### Directive
Please copy every line of the entries below word for word, leaving the pictures out of your answer.
──────── Data for the task
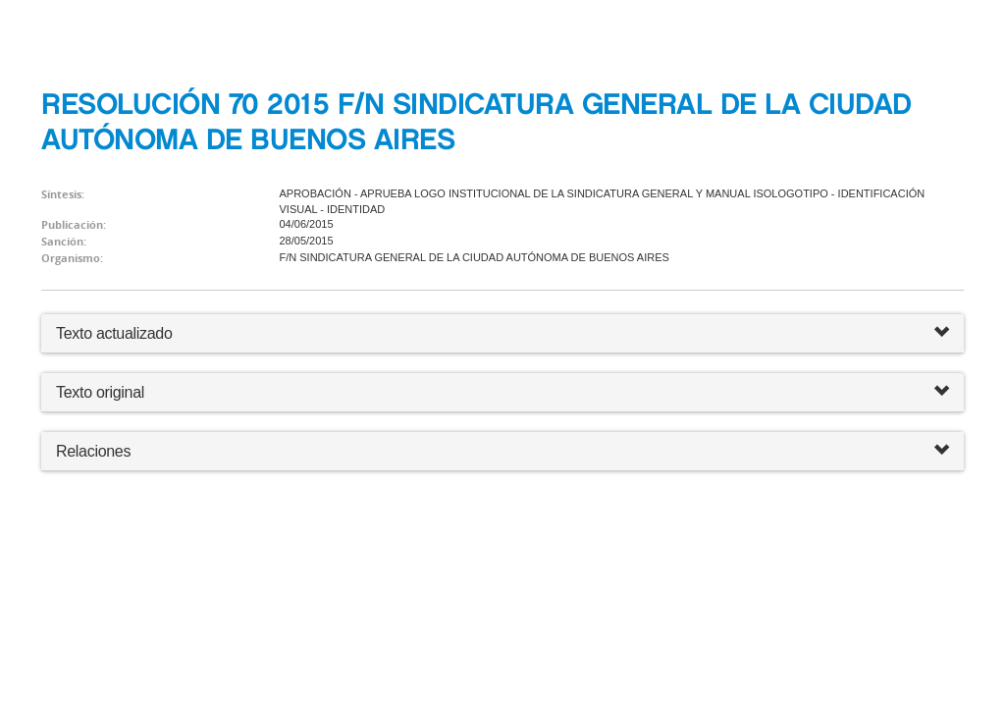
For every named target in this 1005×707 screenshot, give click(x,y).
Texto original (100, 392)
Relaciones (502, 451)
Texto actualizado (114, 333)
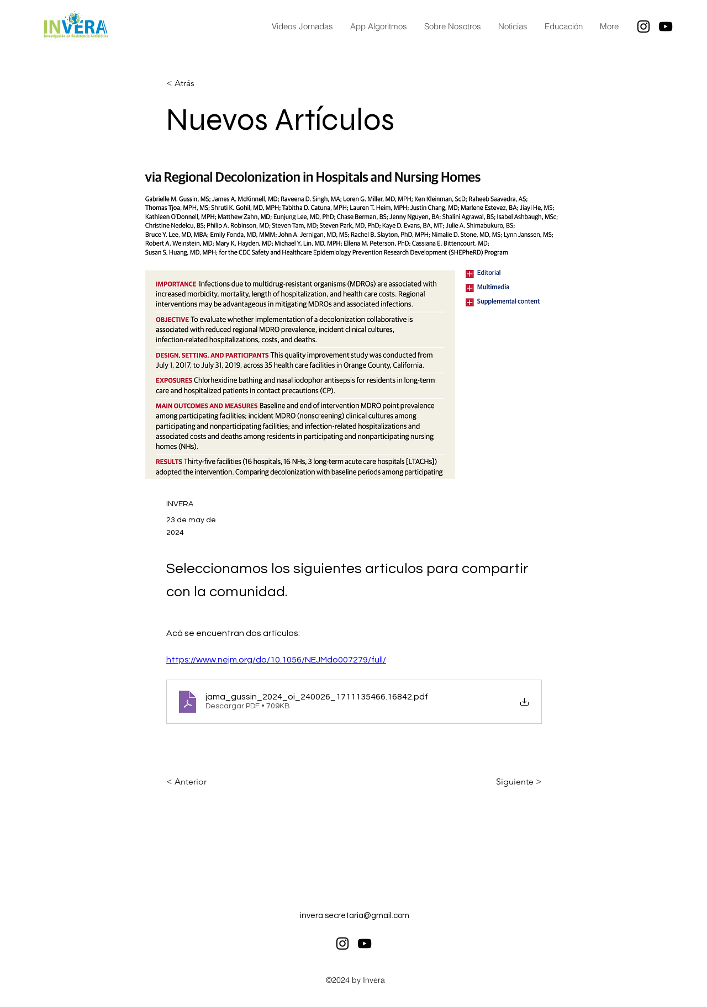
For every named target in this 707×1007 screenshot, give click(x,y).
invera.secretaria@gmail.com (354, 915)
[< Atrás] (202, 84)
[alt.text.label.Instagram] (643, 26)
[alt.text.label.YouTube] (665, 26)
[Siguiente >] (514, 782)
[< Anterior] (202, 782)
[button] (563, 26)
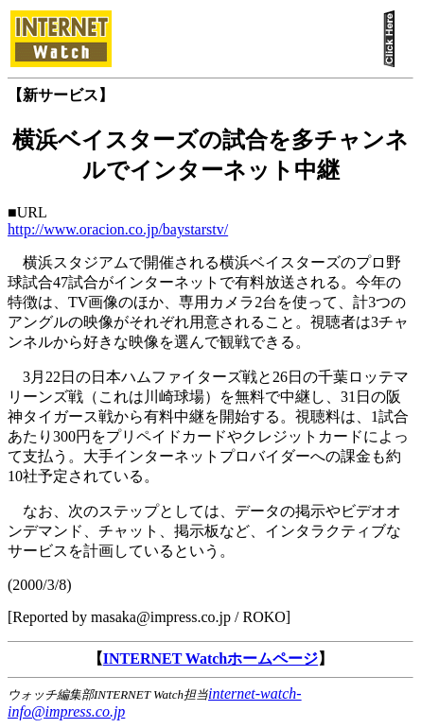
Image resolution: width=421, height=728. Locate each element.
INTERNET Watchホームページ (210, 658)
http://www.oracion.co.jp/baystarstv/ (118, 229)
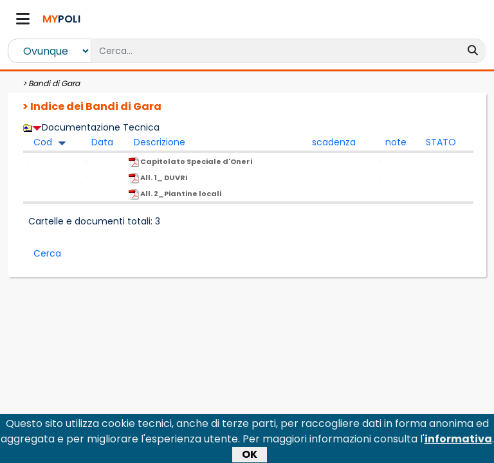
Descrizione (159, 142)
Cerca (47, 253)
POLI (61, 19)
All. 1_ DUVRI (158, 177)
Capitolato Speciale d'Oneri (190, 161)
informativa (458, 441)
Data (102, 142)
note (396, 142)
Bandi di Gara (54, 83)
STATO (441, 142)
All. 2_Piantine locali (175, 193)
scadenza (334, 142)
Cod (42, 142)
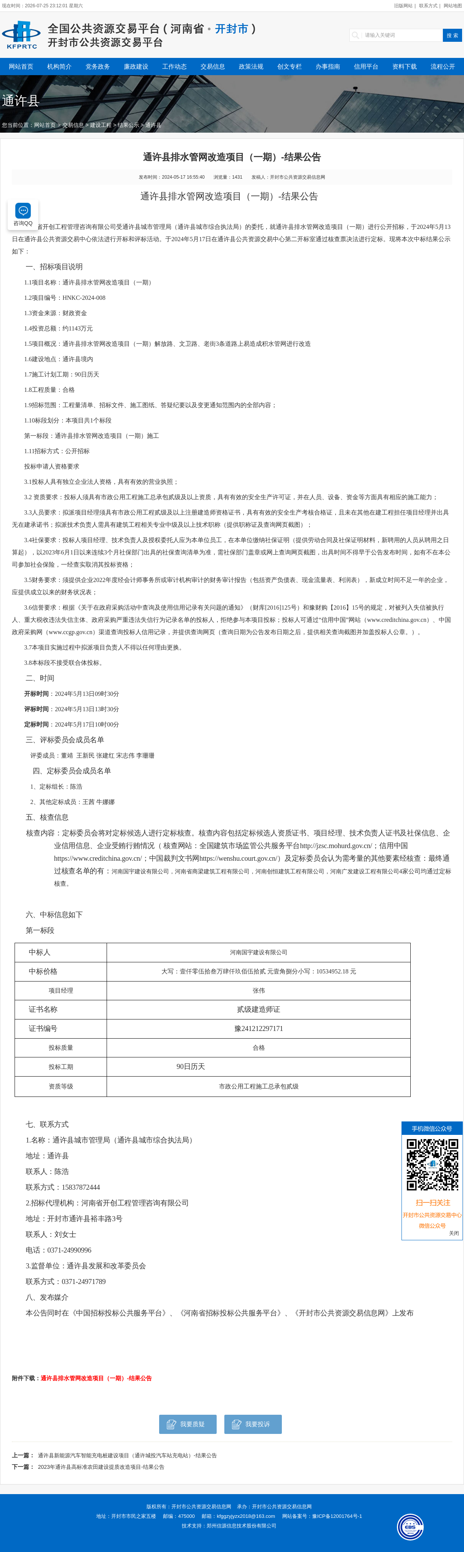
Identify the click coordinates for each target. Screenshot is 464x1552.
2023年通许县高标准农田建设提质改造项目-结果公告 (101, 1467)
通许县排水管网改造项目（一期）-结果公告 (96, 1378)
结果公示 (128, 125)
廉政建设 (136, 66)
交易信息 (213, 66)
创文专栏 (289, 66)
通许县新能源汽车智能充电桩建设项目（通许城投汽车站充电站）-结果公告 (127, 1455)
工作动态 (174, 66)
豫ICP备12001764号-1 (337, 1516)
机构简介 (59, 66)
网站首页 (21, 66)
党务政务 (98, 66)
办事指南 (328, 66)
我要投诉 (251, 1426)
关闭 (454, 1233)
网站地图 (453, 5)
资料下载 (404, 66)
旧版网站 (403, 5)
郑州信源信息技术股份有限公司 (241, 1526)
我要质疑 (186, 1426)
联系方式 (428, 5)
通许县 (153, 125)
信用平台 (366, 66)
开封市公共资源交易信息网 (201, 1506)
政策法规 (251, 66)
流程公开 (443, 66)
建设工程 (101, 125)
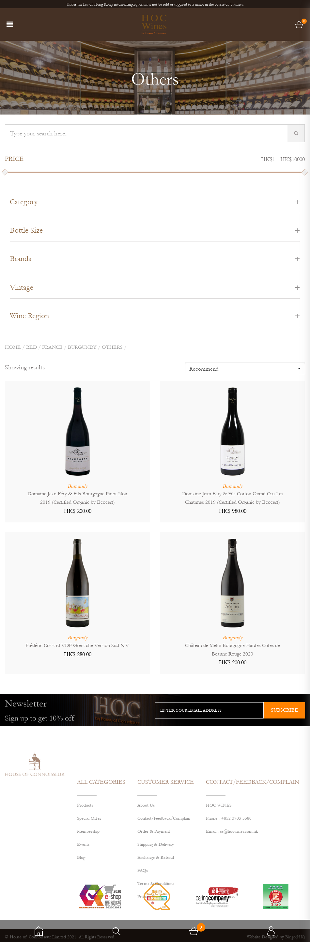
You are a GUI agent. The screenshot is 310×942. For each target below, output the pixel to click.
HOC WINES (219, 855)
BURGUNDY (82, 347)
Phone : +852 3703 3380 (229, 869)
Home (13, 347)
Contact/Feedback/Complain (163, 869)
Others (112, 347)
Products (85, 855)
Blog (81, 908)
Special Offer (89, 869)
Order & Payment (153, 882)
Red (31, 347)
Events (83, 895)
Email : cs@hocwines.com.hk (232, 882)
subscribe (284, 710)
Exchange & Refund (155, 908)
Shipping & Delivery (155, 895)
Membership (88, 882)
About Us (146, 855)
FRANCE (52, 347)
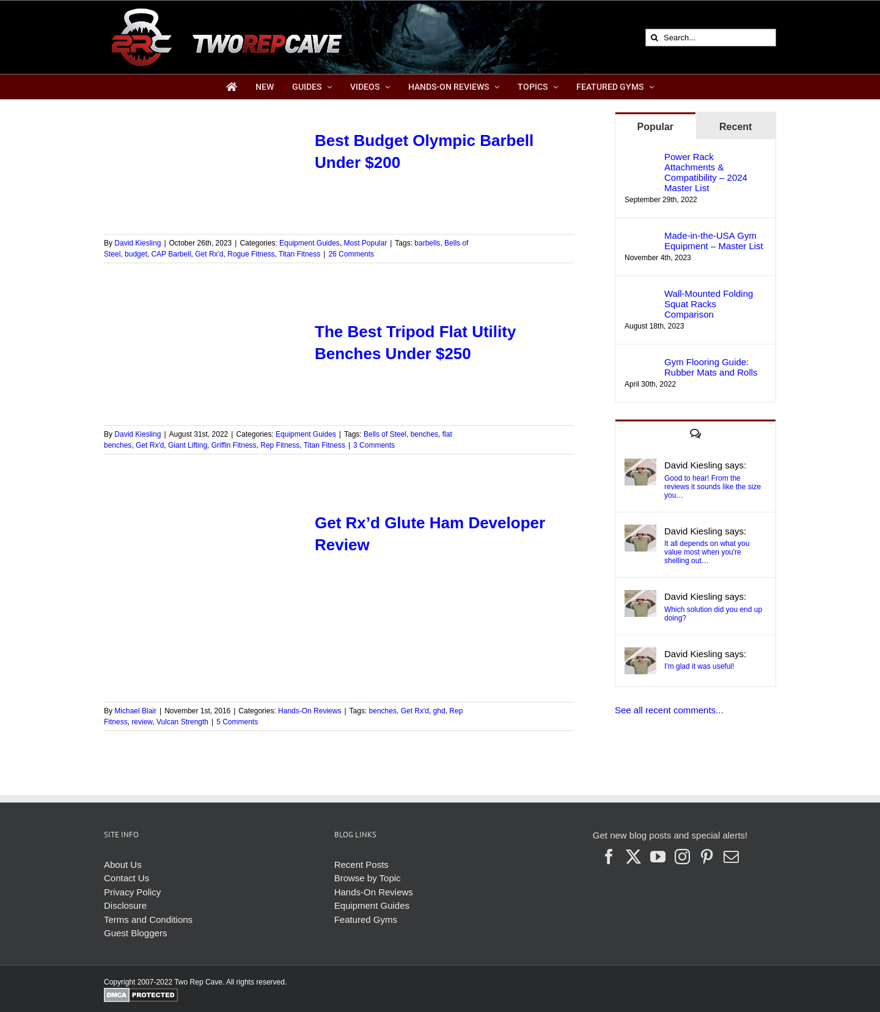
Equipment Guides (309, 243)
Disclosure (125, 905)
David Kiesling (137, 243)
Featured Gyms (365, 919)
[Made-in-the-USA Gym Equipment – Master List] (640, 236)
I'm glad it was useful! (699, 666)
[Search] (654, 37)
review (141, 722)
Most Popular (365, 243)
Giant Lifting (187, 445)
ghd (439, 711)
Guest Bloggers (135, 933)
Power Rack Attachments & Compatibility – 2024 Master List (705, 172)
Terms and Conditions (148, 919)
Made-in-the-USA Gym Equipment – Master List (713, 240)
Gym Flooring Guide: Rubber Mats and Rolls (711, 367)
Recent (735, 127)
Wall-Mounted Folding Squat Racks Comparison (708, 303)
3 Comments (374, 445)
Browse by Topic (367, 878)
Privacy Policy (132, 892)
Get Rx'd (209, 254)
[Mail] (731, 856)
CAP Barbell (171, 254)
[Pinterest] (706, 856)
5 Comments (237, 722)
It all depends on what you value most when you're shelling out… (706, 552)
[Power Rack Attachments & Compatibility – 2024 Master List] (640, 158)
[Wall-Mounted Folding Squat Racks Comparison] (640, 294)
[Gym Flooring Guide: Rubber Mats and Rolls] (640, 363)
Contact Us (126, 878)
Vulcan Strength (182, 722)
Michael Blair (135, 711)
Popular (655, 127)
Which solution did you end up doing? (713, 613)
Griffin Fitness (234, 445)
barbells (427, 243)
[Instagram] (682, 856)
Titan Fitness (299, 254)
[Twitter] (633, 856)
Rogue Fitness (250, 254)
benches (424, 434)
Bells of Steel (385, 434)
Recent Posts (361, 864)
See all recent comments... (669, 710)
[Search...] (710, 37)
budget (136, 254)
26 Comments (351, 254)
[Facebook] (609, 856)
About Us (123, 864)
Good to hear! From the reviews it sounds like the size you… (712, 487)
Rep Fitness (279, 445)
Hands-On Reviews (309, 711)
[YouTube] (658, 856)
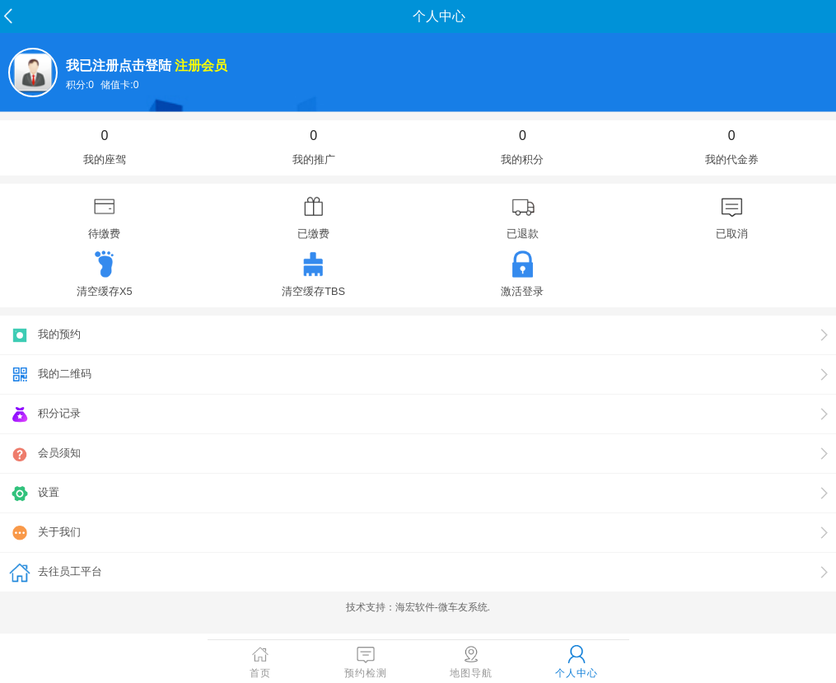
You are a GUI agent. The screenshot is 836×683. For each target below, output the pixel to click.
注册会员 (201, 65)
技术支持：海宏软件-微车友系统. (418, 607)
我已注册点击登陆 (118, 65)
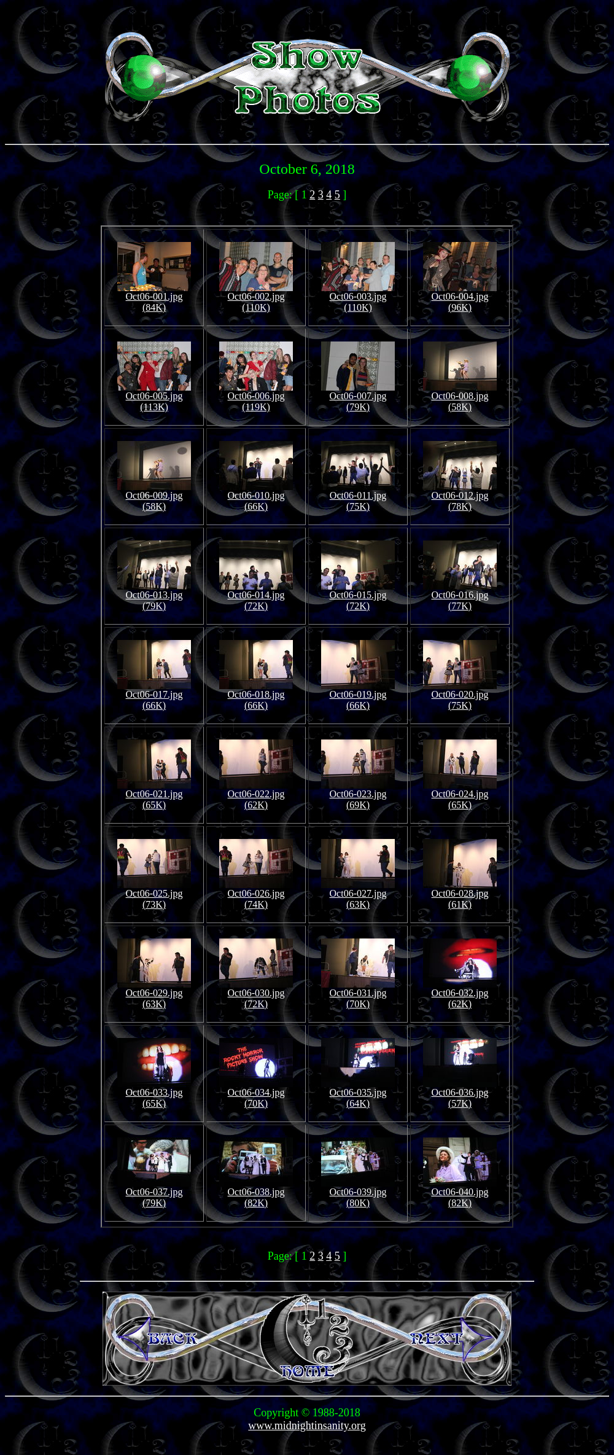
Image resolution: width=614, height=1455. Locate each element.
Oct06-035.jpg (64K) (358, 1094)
────────────────
### Response to the exercise
For every named target in this 1005×707 screenshot, give click(x,y).
Texto original (100, 392)
Relaciones (502, 451)
Texto actualizado (114, 333)
For every named target in this 707×1007 screenshot, give click(x,y).
invera.secretaria@gmail.com (354, 915)
[< Atrás] (202, 84)
[alt.text.label.Instagram] (643, 26)
[alt.text.label.YouTube] (665, 26)
[Siguiente >] (514, 782)
[< Anterior] (202, 782)
[button] (563, 26)
Image resolution: width=421, height=728. Locate each element.
INTERNET Watchホームページ (210, 658)
http://www.oracion.co.jp/baystarstv/ (118, 229)
Descrizione (159, 142)
Cerca (47, 253)
POLI (61, 19)
All. 1_ DUVRI (158, 177)
Capitolato Speciale d'Oneri (190, 161)
informativa (458, 441)
Data (102, 142)
note (396, 142)
Bandi di Gara (54, 83)
STATO (441, 142)
All. 2_Piantine locali (175, 193)
scadenza (334, 142)
Cod (42, 142)
Identify the click coordinates for each target. Screenshot is 464x1552.
2023年通许县高标准农田建设提质改造项目-结果公告 (101, 1467)
通许县排水管网改造项目（一期）-结果公告 (96, 1378)
结果公示 (128, 125)
廉政建设 (136, 66)
交易信息 (213, 66)
创文专栏 (289, 66)
通许县新能源汽车智能充电桩建设项目（通许城投汽车站充电站）-结果公告 (127, 1455)
工作动态 (174, 66)
豫ICP备12001764号-1 (337, 1516)
机构简介 (59, 66)
网站首页 (21, 66)
党务政务 (98, 66)
办事指南 (328, 66)
我要投诉 (251, 1426)
关闭 (454, 1233)
网站地图 (453, 5)
资料下载 (404, 66)
旧版网站 (403, 5)
郑州信源信息技术股份有限公司 (241, 1526)
我要质疑 (186, 1426)
联系方式 (428, 5)
通许县 (153, 125)
信用平台 (366, 66)
开封市公共资源交易信息网 (201, 1506)
政策法规 (251, 66)
流程公开 (443, 66)
建设工程 (101, 125)
You are a GUI agent. The screenshot is 310×942. For each target below, output the pixel to click.
HOC WINES (219, 855)
BURGUNDY (82, 347)
Phone : +852 3703 3380 (229, 869)
Home (13, 347)
Contact/Feedback/Complain (163, 869)
Others (112, 347)
Products (85, 855)
Blog (81, 908)
Special Offer (89, 869)
Order & Payment (153, 882)
Red (31, 347)
Events (83, 895)
Email : cs@hocwines.com.hk (232, 882)
subscribe (284, 710)
Exchange & Refund (155, 908)
Shipping & Delivery (155, 895)
Membership (88, 882)
About Us (146, 855)
FRANCE (52, 347)
Equipment Guides (309, 243)
Disclosure (125, 905)
David Kiesling (137, 243)
Featured Gyms (365, 919)
[Made-in-the-USA Gym Equipment – Master List] (640, 236)
I'm glad it was useful! (699, 666)
[Search] (654, 37)
review (141, 722)
Most Popular (365, 243)
Giant Lifting (187, 445)
ghd (439, 711)
Guest Bloggers (135, 933)
Power Rack Attachments & Compatibility – 2024 Master List (705, 172)
Terms and Conditions (148, 919)
Made-in-the-USA Gym Equipment – Master List (713, 240)
Gym Flooring Guide: Rubber Mats and Rolls (711, 367)
Recent (735, 127)
Wall-Mounted Folding Squat Racks Comparison (708, 303)
3 Comments (374, 445)
Browse by Topic (367, 878)
Privacy Policy (132, 892)
Get Rx'd (209, 254)
[Mail] (731, 856)
CAP Barbell (171, 254)
[Pinterest] (706, 856)
5 Comments (237, 722)
It all depends on what you value most when you're shelling out… (706, 552)
[Power Rack Attachments & Compatibility – 2024 Master List] (640, 158)
[Wall-Mounted Folding Squat Racks Comparison] (640, 294)
[Gym Flooring Guide: Rubber Mats and Rolls] (640, 363)
Contact Us (126, 878)
Vulcan Strength (182, 722)
Michael Blair (135, 711)
Popular (655, 127)
Which solution did you end up doing? (713, 613)
Griffin Fitness (234, 445)
barbells (427, 243)
[Instagram] (682, 856)
Titan Fitness (299, 254)
[Twitter] (633, 856)
Rogue Fitness (250, 254)
benches (424, 434)
Bells of Steel (385, 434)
Recent Posts (361, 864)
See all recent comments... (669, 710)
[Search...] (710, 37)
budget (136, 254)
26 Comments (351, 254)
[Facebook] (609, 856)
About Us (123, 864)
Good to hear! From the reviews it sounds like the size you… (712, 487)
Rep Fitness (279, 445)
Hands-On Reviews (309, 711)
[YouTube] (658, 856)
You are a GUI agent. The screenshot is 836×683. For each target below, output the pixel to click.
注册会员 (201, 65)
技术支持：海宏软件-微车友系统. (418, 607)
我已注册点击登陆 (118, 65)
Image resolution: width=614, height=1455. Locate each element.
Oct06-035.jpg (64K) (358, 1094)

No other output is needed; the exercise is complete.